Look in ./examples for the example configurations.

## How does it work

One Pulr instance pulls one piece of the hardware equipment. The goal is to
pull and process the data as fast as possible, but die as soon as any errors
occur. Pulr is built to be started by supervisor, which collects the data from
it and restarts the process on crashes.

## Is it fast enough?

Pulr is written in Rust. So it's rocket-fast and super memory efficient.
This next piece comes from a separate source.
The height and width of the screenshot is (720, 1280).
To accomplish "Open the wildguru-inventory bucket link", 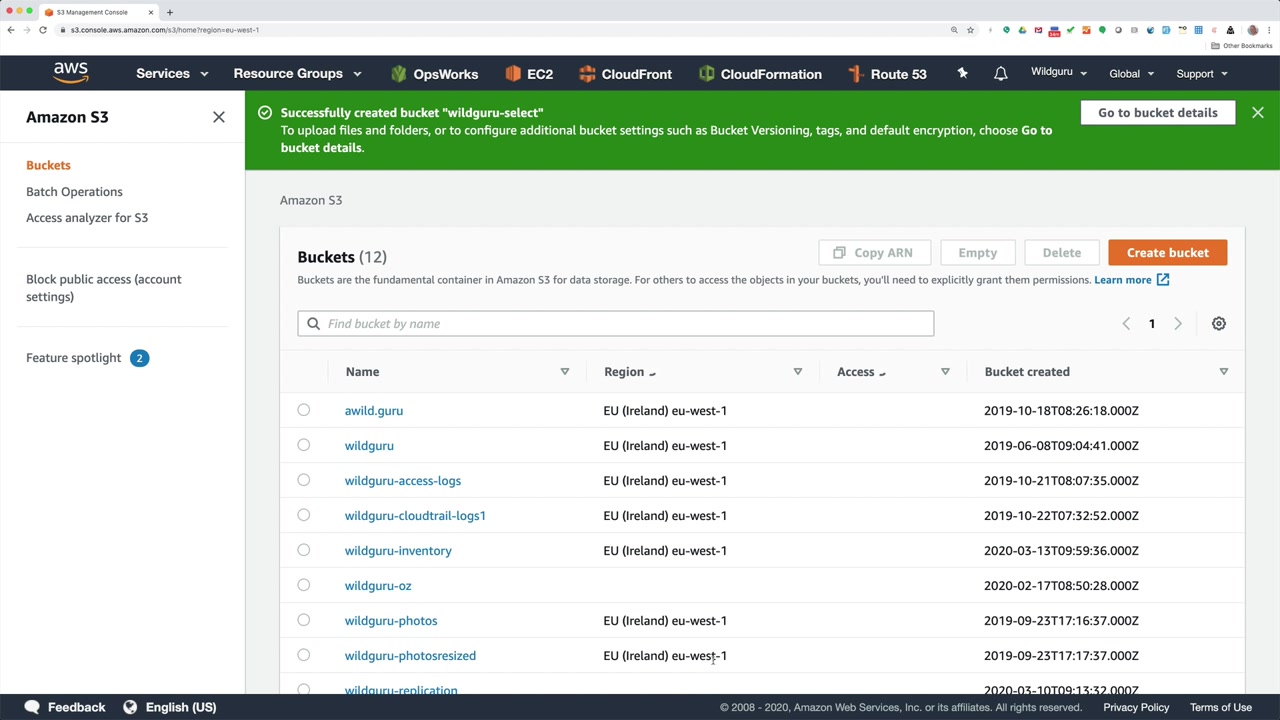I will pyautogui.click(x=398, y=551).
You
can start a hundred of Pulr processes on a single machine and barely notice any
load.

The first (draft) Pulr version was written in Python, it isn't supported any
longer, but kept in "legacy0" branch.

## Protocols

Currently supported:

* Modbus (TCP/UDP only)
* SNMP (v2)
* Ethernet/IP (Allen Bradley-compatible)

Need to pull data from Modbus RTU? Use our free [Modbus gateway
server](https://github.com/alttch/modbusgw).

## Data transformers

* **calc\_speed** - calculate value growing speed, useful for SNMP interface
counters

* **multiply**, **divide**, **round**

## Output type

* text (aliases: stdout, plain, "-") - output the data as plain text, default
* ndjson (alias: json) - output the data as newline delimited JSON
* csv - comma-separated values
* eva/datapuller - specific type for [EVA ICS](https://www.eva-ics.com/)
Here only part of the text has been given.